“This is a very useful test because it directs doctors toward finding an underlying tumor, if there is one, and patients can be treated much earlier.” Sam Pleasure, MD, PhD
Antibodies are our first line of defense against infections, but they also appear to play a role in neuro-inflammatory diseases such as autoimmune encephalitis. An obstacle to studying these disorders, however, is the limited supply of biological samples. This project used new diagnostic tools developed at UCSF to accelerate antibody-antigen discovery and generate recombinant reagents to speed research into these disorders.
Ending the diagnostic odyssey for patients is the goal of this scientific team, all of whom are keenly aware that identifying the cause of an illness is key to curing it.
The team focused on encephalitis, an inflammation of the brain and spinal cord tissue. Although often caused by an infection, more than half of all patients with encephalitis have evidence of autoimmunity in their central nervous systems, rather than infection.

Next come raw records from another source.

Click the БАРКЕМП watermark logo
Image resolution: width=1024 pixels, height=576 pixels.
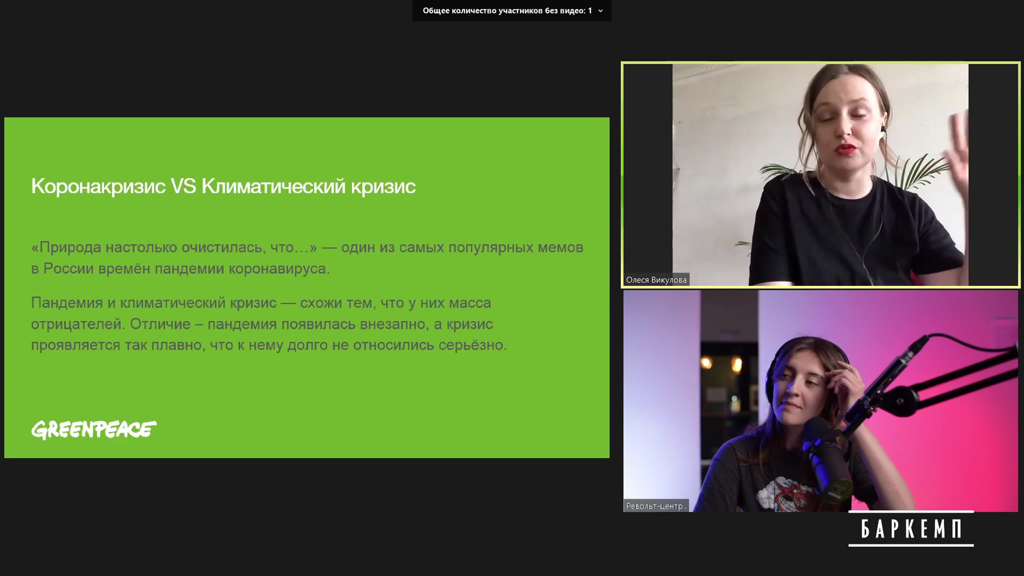point(911,529)
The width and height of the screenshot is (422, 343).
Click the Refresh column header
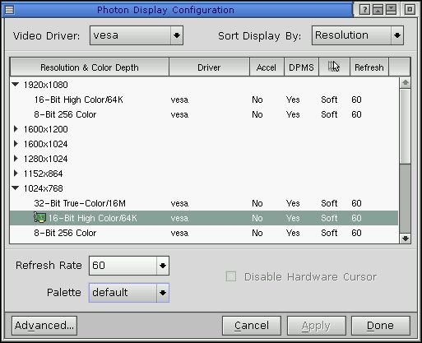pos(369,67)
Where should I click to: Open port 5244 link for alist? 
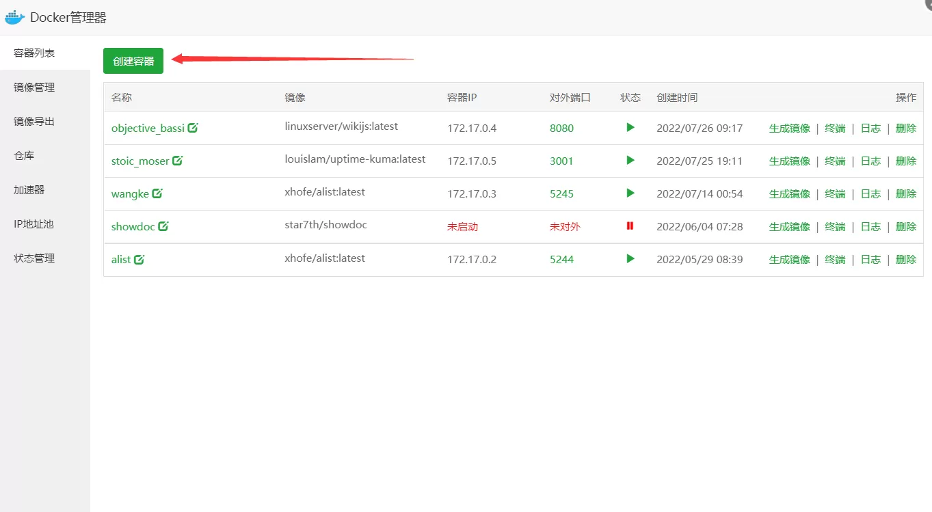coord(561,260)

Noting that such conditions appear more common than previously understood, Dr. Sam Pleasure said the scientists created a test that screens for antibodies in the brain and spinal cord when inflammation is present. Using diagnostic technology developed at UCSF, the team identified the targets of these “autoantibodies,” which are produced by the immune system directed against a protein. This is a crucial step toward helping doctors find the cause of the disorder. In the process, a new paraneoplastic (meaning “triggered by cancer”) autoantibody syndrome was discovered, indicating a tumor was present.
“This is a very useful test because it directs doctors toward finding an underlying tumor, if there is one, and patients can be treated much earlier,” Dr. Pleasure said, adding that about half of all cases showing as a neurologic syndrome associated with antibodies may actually be caused by tumors.
The Weill award also helped UCSF’s Center for Next-Gen Precision Diagnostics expand its infrastructure to understand how such antibodies may cause psychosis, seizures, and memory problems in patients with autoimmune encephalitis, he said.
“We think that a fraction of patients with psychosis actually have an autoimmune syndrome,” Dr. Pleasure said. “Those patients need to be treated very differently from a typical schizophrenia patient, but right now, there's not a clear way to distinguish between them.”
Another goal of the research was to produce unlimited quantities of the antibodies found in a patient’s brain and spinal cord – a goal accomplished by Dr. Michael Wilson for one syndrome after his laboratory sequenced the specific antibody genes from a patient’s spinal fluid. All three labs have proven that this recombinantly generated antibody has the same specificity as the patient’s spinal fluid. Having an unlimited supply of this antibody in purified form allows the team to study the pathophysiology of this disease to figure out how the antibody causes brain dysfunction.
The team is grateful that the Weill Innovation Award gave UCSF the means to speed diagnosis of deadly diseases by understanding the role these antibodies play in causing disease.
“Our approach allows us to quickly determine whether there is something that the immune system is responding to,” Dr. Pleasure says. “Such rapid clinical approaches are going to become more and more important. It also means we have to be smarter at figuring out which of these syndromes are really causative and which result from some other sort of injuries.”